# TASK DETAILS
Rename "menu entry" to "menu item" in the rows from the line with "The height and" to the line with "The width and height of the screenshot is (222, 136).", and give back only those lines with nothing else changed. Leave the pictures out of your answer.

# PROVIDED MATERIAL
-- begin --

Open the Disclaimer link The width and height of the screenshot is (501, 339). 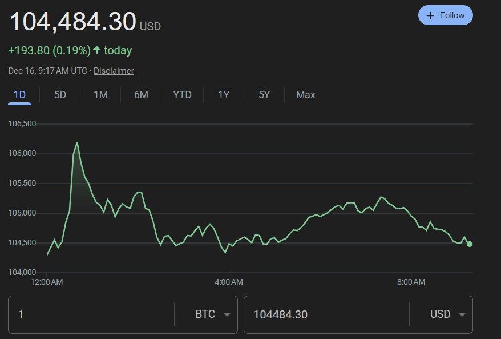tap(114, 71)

-- end --
-- begin --

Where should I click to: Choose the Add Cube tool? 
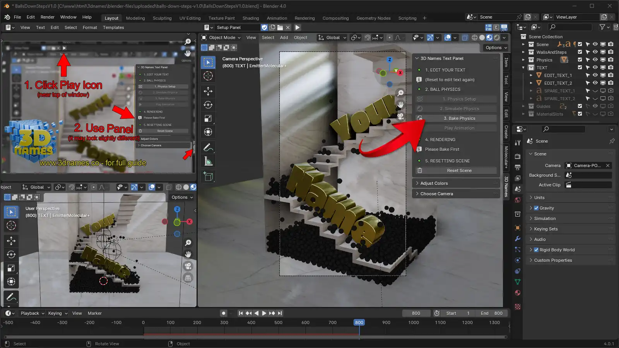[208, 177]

-- end --
-- begin --

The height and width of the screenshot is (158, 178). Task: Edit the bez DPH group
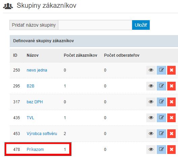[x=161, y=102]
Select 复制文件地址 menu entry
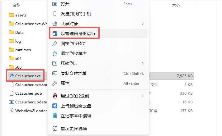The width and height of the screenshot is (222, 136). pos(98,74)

-- end --

# PROBLEM SOLUTION
The height and width of the screenshot is (158, 178). Task: Edit the bez DPH group
[x=161, y=102]
Select 复制文件地址 menu item
The width and height of the screenshot is (222, 136). pos(98,74)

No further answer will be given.